Fakat özellikle Amerika gibi piyasadaki talep karşısında her geçen gün üretim kapasitesini arttıran ülkelerden gelen haberler, dikkatli ve kontrollü ulusal bir politika izlenmediği durumda, yukarıda paylaşılan verilerin tam tersi durumunların ortaya çıkabileceğinin de bir işaretidir. Öyle ki artan talep, yüksek getiri potansiyeli ve üretim kolaylığından dolayı, özellikle Kalifornia eyaletinde yaygın bir şekilde tarımı yapılmaya başlanan kenevir bitkisi ile ilgili; ormanların yok olmasına neden olduğu, su kaynaklarını aşırı tüketime dayalı olarak zorladığı ve bölgedeki yaban hayatı tehlikeye soktuğuna yönelik son bir senede çıkmış bir çok haber bulunmaktadır.
Kenevir Mucizesi
Dolayısıyla kenevir mucizesi diye bir şey yok. Ne sağlık, ne çevre, ne de endüstri söz konusu olduğunda hiç bir bitkiyi sonsuz üretmek veya toptan silmek tek başına cevap değildir var olan problemlerimize. Doğru ulusal politikalarla; her şeyi dengeli üretmeli, kullanmalı ve yönetmeliyiz.
Beni kenevir ile ilgili en çok heyecanlandıran; denizlerimizi, ormanlarımızı kirleten plastik ambalajların doğada hızlıca yok olabilen alternatiflerini üretebilmemizi mümkün kılan bir hammadde oluşu.
Sağlık alanında ise dayanılmaz ağrılı kanser gibi rahatsızlıkların tedavisinde, kenevirden üretilen ve klinik uygulama aşamasına gelmiş ilaçların, bir an önce insan vücudunu tüketen ve bağımlılık yapan morfin ve türevi (opopidler) ilaçların yerini alması.
REFERANSLAR
"Kenevir" (1987) Meydan-Larousse.
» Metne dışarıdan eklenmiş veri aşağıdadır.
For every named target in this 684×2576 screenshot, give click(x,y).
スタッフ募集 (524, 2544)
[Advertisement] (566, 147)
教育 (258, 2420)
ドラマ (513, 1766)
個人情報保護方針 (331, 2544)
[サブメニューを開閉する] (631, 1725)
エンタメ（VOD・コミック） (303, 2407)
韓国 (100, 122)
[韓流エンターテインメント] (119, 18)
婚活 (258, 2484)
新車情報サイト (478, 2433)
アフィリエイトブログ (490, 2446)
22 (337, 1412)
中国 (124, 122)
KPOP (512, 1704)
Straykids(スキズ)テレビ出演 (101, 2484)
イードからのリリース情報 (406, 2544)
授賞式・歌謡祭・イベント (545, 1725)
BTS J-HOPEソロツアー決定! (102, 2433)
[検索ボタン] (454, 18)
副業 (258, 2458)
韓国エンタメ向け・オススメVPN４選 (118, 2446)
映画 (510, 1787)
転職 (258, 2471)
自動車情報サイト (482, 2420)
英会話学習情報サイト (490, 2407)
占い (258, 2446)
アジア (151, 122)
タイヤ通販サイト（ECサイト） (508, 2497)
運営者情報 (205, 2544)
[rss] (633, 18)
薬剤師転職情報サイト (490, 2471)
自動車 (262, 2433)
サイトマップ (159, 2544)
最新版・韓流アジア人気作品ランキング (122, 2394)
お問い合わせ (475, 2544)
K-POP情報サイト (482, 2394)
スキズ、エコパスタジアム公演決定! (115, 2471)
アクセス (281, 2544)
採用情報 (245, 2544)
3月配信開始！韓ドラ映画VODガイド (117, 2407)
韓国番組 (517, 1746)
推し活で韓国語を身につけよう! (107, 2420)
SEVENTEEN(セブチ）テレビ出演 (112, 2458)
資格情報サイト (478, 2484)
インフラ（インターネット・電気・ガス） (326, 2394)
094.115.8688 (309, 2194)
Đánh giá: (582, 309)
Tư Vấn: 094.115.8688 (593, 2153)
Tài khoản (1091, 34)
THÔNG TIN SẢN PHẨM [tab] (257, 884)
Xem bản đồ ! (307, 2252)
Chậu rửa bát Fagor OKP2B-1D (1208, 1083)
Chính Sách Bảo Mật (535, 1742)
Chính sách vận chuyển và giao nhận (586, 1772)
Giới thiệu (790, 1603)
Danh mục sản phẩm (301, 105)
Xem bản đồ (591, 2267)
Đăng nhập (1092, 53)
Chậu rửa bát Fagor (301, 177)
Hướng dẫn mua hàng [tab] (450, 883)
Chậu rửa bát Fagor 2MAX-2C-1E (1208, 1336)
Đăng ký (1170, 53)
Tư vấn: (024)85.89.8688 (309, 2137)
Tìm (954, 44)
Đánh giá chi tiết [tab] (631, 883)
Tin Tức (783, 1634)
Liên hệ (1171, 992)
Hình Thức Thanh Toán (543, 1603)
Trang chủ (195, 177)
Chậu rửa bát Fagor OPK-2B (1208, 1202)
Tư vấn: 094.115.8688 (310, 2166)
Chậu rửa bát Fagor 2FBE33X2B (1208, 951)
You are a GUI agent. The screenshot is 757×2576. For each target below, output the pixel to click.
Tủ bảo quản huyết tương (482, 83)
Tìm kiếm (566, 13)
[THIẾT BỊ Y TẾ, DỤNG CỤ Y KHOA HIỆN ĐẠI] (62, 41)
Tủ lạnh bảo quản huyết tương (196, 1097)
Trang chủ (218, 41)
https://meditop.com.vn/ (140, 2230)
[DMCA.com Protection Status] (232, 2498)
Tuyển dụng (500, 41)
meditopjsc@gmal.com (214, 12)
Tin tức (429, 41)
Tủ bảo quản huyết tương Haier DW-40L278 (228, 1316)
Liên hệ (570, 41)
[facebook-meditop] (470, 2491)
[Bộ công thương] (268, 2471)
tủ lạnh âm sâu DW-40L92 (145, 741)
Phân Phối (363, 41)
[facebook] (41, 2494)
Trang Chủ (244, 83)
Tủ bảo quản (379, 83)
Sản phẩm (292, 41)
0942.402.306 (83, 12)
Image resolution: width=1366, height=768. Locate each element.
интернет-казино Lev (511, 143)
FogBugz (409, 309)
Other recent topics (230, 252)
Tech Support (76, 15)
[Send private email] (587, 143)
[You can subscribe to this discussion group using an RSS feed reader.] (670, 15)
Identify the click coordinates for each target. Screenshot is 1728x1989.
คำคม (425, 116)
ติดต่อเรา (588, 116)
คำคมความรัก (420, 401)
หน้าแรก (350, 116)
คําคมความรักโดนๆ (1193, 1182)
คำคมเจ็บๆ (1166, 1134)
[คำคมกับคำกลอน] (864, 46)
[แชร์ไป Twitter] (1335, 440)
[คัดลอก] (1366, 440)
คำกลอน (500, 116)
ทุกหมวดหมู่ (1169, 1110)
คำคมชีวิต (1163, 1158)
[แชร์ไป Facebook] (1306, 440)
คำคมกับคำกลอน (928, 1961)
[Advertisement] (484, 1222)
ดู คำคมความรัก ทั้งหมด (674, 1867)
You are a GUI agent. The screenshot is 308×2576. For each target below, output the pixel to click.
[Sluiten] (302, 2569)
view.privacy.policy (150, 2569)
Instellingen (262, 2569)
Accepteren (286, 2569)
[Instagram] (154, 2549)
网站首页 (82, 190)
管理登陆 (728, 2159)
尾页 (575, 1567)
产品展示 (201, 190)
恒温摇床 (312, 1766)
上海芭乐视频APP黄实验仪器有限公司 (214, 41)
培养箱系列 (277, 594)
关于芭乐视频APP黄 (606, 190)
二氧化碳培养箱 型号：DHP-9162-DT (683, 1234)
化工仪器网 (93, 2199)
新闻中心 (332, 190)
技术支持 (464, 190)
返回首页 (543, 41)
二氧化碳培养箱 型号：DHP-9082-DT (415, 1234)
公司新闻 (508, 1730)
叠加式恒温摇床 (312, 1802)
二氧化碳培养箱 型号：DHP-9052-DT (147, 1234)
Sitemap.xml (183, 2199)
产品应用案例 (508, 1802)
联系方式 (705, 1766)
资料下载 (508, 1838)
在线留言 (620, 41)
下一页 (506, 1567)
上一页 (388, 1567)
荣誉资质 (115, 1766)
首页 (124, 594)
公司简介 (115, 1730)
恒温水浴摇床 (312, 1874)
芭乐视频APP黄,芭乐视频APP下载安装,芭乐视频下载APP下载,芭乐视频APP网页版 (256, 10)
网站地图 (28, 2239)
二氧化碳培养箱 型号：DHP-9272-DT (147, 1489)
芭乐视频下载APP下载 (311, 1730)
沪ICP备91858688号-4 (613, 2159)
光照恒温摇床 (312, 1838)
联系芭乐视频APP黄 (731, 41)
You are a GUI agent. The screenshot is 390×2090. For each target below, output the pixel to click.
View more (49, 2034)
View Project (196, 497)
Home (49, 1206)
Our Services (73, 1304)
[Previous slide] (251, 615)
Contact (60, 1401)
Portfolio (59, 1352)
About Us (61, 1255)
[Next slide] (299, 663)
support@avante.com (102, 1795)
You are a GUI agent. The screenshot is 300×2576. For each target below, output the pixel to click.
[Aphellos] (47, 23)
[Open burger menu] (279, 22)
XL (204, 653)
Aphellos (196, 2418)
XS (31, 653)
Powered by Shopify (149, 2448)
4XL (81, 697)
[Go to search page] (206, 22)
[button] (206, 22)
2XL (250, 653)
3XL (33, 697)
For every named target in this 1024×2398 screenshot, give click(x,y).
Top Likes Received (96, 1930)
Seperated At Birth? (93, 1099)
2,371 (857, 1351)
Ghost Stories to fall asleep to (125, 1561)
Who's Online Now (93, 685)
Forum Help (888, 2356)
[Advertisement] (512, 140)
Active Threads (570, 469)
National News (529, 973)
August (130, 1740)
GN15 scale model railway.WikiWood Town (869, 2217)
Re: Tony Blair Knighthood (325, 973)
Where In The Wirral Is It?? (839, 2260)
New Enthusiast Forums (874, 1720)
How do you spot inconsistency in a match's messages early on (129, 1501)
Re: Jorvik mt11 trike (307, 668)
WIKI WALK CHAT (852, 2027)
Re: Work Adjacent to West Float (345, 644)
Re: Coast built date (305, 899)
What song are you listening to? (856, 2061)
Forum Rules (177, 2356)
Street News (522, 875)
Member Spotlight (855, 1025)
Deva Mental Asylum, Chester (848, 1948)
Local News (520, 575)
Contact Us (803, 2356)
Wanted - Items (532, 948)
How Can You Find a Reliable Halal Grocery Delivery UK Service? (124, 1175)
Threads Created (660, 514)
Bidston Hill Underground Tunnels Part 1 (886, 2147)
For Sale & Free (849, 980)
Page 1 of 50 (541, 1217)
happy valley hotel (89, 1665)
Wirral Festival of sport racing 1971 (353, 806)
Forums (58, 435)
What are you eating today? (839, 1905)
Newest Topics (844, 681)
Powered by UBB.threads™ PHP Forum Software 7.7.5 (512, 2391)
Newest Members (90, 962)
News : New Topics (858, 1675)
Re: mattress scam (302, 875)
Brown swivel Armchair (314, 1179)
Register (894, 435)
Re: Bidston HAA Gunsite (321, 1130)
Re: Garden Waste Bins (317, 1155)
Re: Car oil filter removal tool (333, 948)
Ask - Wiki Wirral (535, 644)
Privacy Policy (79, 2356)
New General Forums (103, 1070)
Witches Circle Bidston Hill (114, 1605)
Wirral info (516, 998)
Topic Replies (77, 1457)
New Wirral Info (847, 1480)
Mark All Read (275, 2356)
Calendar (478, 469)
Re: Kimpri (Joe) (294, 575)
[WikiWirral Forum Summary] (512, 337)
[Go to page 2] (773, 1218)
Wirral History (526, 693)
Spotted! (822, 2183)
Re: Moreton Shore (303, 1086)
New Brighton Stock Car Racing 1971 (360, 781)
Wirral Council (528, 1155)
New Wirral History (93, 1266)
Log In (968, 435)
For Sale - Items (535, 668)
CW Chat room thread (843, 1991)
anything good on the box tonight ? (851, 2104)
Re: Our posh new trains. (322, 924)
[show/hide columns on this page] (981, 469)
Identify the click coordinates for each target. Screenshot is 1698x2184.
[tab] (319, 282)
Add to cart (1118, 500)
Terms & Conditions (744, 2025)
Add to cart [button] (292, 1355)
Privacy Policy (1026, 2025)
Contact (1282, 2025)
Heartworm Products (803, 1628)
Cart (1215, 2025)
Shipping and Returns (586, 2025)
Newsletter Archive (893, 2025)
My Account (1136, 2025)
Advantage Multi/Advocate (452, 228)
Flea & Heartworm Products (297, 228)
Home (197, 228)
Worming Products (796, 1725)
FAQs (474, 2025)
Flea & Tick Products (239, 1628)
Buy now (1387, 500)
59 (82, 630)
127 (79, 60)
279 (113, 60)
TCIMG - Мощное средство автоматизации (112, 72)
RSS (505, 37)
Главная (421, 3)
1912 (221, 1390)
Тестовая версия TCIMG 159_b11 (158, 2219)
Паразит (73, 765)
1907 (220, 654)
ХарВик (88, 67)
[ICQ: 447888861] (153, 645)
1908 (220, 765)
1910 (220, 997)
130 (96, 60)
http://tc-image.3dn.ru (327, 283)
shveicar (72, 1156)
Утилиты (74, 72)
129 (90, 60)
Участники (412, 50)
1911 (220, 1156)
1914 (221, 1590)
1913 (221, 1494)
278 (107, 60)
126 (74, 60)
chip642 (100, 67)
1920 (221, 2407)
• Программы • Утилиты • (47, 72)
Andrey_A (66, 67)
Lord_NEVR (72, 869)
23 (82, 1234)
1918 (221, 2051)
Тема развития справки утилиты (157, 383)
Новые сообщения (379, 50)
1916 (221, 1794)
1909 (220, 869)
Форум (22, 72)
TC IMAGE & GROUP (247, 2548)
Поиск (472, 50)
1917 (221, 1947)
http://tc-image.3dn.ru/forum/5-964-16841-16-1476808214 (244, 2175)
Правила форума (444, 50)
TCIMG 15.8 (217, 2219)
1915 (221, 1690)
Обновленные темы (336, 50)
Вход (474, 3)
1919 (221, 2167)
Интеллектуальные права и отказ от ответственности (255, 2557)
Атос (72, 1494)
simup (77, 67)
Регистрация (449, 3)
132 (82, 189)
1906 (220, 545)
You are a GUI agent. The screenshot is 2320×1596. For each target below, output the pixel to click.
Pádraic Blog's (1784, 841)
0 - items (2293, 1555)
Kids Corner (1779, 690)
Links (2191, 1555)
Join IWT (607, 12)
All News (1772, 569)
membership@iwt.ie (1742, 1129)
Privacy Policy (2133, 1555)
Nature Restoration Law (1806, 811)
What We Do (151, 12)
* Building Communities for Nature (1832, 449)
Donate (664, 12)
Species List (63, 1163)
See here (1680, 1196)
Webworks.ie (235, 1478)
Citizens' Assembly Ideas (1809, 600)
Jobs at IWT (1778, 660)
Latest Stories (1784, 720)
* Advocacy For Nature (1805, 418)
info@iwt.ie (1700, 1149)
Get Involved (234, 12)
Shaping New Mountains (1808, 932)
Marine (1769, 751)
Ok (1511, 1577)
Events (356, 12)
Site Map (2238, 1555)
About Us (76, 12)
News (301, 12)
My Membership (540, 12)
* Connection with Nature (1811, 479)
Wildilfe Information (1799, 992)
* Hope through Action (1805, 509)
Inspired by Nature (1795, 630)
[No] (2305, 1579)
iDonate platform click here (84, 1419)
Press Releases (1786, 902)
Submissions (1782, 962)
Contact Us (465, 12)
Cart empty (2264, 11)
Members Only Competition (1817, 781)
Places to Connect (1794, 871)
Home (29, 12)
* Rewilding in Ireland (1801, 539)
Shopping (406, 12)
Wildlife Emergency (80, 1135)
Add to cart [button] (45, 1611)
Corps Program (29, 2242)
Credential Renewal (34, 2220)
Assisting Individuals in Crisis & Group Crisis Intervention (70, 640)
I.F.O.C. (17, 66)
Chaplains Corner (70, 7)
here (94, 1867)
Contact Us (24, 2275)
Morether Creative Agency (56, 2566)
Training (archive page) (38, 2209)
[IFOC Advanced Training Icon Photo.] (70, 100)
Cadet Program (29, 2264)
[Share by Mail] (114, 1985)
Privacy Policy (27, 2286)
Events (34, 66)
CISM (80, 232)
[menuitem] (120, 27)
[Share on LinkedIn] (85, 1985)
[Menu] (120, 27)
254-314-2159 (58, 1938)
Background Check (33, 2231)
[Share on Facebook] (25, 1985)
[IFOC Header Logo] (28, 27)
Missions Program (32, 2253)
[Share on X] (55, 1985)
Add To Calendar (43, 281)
Cilt 7. Meydan Yayın Evi. İstanbul.
İstanbul Aydın Üniversitesi (2019) II.Endüstriyel Kenevir Forumu. (Katalog & Sunum Notları) İstanbul.
Ravilious, K. (2018) "Could legalizing cannabis help the environment?” PhysicsWorld (Online Journal) Retrieved on 3rd of February, 2019: https://physicsworld.com/a/could-legalizing-cannabis-help-the-environment/
Hekim, N. (2019) "Tıbbi Kenevir & Dünyadaki Güncel Gelişmeler" II.Endüstriyel Kenevir Forumu. (Sunum Notları) Ocak, İstanbul.